O Despertar Cósmico - Capitulo 45
A chuva começou a cair sobre os dois antes que Elena falasse algo, e o Zen ficou todo aquele tempo esperando em silêncio.
Mas quando as gotas frias começaram a cair sobre eles, o garoto se levantou e ofereceu ajuda para Elena se levantar. Ela apenas olhou para a mão dele e depois ergueu o rosto para encara-lo.
Elena franziu as sobrancelhas e estreitou os olhos, como se tentasse ver no Zen as repostas para as perguntas que não paravam de surgir em sua mente.
Ele permaneceu com o rosto inexpressivo e a mão estendida, esperando pacientemente que Elena a aceitasse.
Zen conseguia sentir os pensamentos dela tentando invadir sua mente.
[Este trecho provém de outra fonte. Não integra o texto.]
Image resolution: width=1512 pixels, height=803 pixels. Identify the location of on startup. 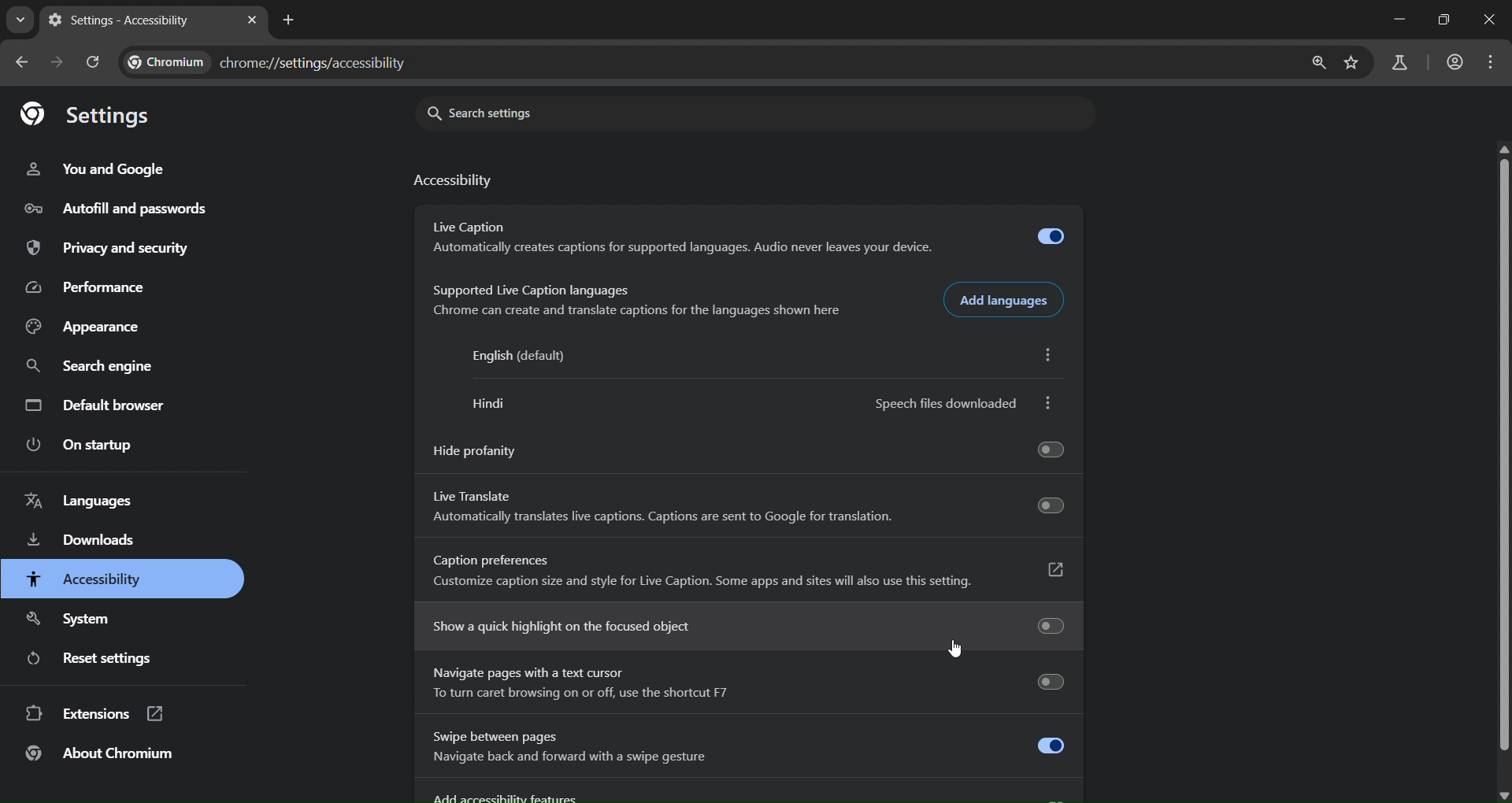
(76, 446).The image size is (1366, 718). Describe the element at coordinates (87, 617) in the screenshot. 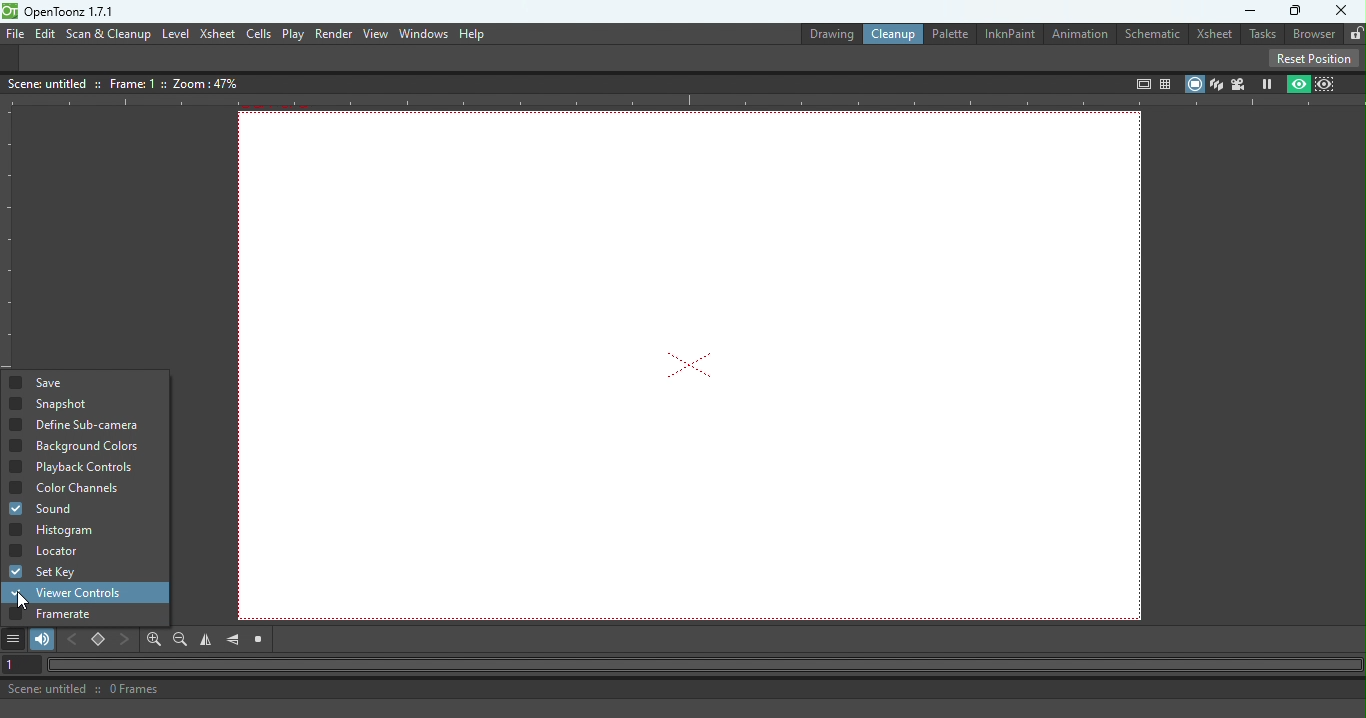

Era fraco, nada como Maria podia fazer, mas conseguia sentir os poderes dela arranhando superficialmente o seu cérebro.
Estava conseguindo bloquear a telepatia dela por enquanto da mesma forma que impedia ela de ler, sem querer, os pensamentos dele: usando os poderes do seu olho para criar uma especial de barreira mental, que impedia ela de captar seus pensamentos e invadir sua mente.
Mas ele sabia que qualquer telepata que se prese não teria dificuldades em invadir a sua mente, sem sequer sentir tal barreira mental.
Contudo, para uma telepata sem controle e inexperiente como Elena seria o suficiente.
Quando a garota finalmente segurou a sua mão os dois já estavam encharcados. Elena se levantou com dificuldade e parou olhando para o Zen.
Os dois estavam tão perto que ele conseguia ver todos os mínimos detalhes do rosto dela.
Uma gota d’água escorria em direção a pequena pinta que ela possuía no canto inferior do olho esquerdo, e parecia refletir o verde dos seus olhos na sua superfície.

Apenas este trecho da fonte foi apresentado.